◆ **SHORT TASK A**: In the records, starting at the line that contains "Describe the element at coordinates (383, 11)" and ending at the line that contains "center [242, 802].", replace "Identify the location of" with "Find the position of" and leave everything else unchanged.

◆ **TEXT TO READ**:

-=-=-

In the state of California, a recall election works as follows. According to Politico, on your ballot, there are two questions. Question one is, “Should the governor of California be recalled?” A yes or no answer only is required. Question two is, “If successfully recalled, who should replace them?” You then select whichever candidate you most align with to take the position of governor if the people vote 50% or more to remove them from office. If the people vote yes by 50% or more, the governor is then recalled. The governor’s position then goes to the candidate with the most votes in the second question even if the recalled governor receives more total votes. For example, if Governor Newsom was to be recalled by the people in the first question, the candidate with the majority of the votes would now be the governor. However, if the no’s win with 50% or more of the vote, the election is over and the current governor wins and stays in power. In 2003, the first ever recall election for governor in California, the recall was successful. The governor at the time, Gray Davis, was recalled by the yes’s at 55.39% and the no’s at 44.61%. With Gray Davis being recalled, the winner went to the person with the most votes, Arnold who happened to be Schwarzenegger. Republicans wished for a 2003 repeat result in this election, while Democrats were hoping for the opposite.
As this recall election goes on, some of our own Santa Barbara High School students have had a chance to vote for the very first time in this recall election. I had the chance to sit down with Tucker Dilbeck, a senior here at SBHS, about his experience voting in this recall election. Dilbeck decided to vote by mail and talked about his experience voting in his first ever election. “It was cool to know that I was making a difference and that my opinion was being accounted for,” states Dilbeck. Knowing that this recall election was a huge event, and that our own Santa Barbara High students could participate in it was very special.

-=-=-

◆ **Element and text position data**:
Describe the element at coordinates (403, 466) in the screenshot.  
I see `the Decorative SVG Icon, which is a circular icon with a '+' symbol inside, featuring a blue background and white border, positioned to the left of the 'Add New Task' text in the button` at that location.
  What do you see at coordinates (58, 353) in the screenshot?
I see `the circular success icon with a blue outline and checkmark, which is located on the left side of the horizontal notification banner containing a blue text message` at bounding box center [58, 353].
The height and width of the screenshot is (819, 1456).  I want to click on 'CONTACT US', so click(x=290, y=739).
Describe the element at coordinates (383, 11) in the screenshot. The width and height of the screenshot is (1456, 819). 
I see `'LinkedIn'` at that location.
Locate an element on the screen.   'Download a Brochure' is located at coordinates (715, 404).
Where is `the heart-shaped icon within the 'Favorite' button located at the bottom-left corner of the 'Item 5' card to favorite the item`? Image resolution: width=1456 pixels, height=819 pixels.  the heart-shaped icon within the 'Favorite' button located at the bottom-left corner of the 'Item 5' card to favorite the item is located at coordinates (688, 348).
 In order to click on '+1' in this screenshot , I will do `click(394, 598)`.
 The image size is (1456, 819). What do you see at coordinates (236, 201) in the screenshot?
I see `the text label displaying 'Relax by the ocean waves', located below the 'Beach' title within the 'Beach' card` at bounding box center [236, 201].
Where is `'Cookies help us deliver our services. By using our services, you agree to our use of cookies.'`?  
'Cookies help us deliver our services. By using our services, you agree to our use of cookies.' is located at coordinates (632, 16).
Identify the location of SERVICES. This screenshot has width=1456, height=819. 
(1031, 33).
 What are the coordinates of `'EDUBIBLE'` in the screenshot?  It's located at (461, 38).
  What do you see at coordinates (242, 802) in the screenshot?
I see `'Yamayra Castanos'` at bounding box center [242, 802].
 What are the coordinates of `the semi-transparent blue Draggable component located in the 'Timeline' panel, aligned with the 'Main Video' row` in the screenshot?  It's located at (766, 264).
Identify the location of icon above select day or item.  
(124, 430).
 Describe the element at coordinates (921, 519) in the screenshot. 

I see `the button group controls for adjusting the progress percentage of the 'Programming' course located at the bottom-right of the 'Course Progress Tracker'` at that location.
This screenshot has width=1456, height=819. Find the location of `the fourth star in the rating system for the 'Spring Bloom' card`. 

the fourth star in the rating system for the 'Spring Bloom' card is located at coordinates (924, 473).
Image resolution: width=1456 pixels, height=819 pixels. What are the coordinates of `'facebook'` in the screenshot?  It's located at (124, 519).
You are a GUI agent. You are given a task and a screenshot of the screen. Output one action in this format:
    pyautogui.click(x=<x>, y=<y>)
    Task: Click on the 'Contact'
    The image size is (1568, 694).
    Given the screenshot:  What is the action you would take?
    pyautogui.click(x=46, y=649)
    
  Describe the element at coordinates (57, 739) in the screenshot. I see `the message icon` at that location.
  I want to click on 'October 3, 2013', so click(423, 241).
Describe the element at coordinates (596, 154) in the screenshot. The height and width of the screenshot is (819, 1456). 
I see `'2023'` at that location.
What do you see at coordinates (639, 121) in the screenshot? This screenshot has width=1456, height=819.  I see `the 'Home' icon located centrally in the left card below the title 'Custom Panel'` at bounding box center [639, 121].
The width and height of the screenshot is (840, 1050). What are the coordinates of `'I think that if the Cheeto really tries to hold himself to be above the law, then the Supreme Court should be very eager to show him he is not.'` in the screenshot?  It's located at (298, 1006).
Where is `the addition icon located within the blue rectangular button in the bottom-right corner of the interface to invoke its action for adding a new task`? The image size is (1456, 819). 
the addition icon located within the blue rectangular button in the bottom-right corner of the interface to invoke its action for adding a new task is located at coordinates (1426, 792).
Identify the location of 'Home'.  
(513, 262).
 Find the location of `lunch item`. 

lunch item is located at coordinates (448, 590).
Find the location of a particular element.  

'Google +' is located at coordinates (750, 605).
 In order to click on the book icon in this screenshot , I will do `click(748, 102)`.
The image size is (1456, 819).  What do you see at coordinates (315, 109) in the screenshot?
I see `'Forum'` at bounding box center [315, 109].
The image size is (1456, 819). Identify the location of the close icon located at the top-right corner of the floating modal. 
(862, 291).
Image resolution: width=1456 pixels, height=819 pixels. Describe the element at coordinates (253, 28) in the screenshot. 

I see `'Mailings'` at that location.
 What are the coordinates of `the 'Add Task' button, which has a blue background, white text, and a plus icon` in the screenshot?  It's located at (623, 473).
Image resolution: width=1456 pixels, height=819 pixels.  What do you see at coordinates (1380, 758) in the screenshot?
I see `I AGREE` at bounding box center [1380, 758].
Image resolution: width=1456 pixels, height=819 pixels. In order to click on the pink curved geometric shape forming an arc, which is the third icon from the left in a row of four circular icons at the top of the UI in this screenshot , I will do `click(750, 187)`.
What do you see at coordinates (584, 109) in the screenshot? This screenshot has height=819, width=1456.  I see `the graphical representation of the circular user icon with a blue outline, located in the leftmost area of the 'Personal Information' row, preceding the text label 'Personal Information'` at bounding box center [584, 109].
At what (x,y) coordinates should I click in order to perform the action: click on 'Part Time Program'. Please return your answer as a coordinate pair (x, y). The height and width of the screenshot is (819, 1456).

-=-=-

◆ **SHORT TASK B**: Write a continuation of the text about the California recall election, beginning after its final sentence.

◆ **RESPONSE A**:
Describe the element at coordinates (383, 11) in the screenshot. The width and height of the screenshot is (1456, 819). 
I see `'LinkedIn'` at that location.
Locate an element on the screen.   'Download a Brochure' is located at coordinates (715, 404).
Where is `the heart-shaped icon within the 'Favorite' button located at the bottom-left corner of the 'Item 5' card to favorite the item`? Image resolution: width=1456 pixels, height=819 pixels.  the heart-shaped icon within the 'Favorite' button located at the bottom-left corner of the 'Item 5' card to favorite the item is located at coordinates (688, 348).
 In order to click on '+1' in this screenshot , I will do `click(394, 598)`.
 The image size is (1456, 819). What do you see at coordinates (236, 201) in the screenshot?
I see `the text label displaying 'Relax by the ocean waves', located below the 'Beach' title within the 'Beach' card` at bounding box center [236, 201].
Where is `'Cookies help us deliver our services. By using our services, you agree to our use of cookies.'`?  
'Cookies help us deliver our services. By using our services, you agree to our use of cookies.' is located at coordinates (632, 16).
Find the position of SERVICES. This screenshot has width=1456, height=819. 
(1031, 33).
 What are the coordinates of `'EDUBIBLE'` in the screenshot?  It's located at (461, 38).
  What do you see at coordinates (242, 802) in the screenshot?
I see `'Yamayra Castanos'` at bounding box center [242, 802].

◆ **RESPONSE B**:
As the recall election date, September 14th, started getting closer and closer, a total of 46 different candidates were campaigning to be the next governor of the Golden State. Speaking from all over California, candidates such as Gavin Newsom and Larry Elder, the front runners of this race, were making speeches and spreading the word on social media to try and win votes to be the next governor of the Golden State. With so many people in the race, campaigning during an election like this is different from other elections. Typically in a general election, 2 different party nominees are running for this position, but not 40 to 50 other candidates running simultaneously like this special recall election had.
September 14th, 2021, the day of the recall election finally came… The question looming in everyone’s head was will Gavin Newsom be recalled? If so, who would be our next governor? People put their stamps on their mail-in ballots, while others were checking the boxes (what boxes?) in the polls. At around 8 PM, the race was finally called with 65% of the vote responding and according to CNN, Gavin Newsom had officially won the election. He will remain the Governor of California until the official California Gubernatorial Election in November 2022.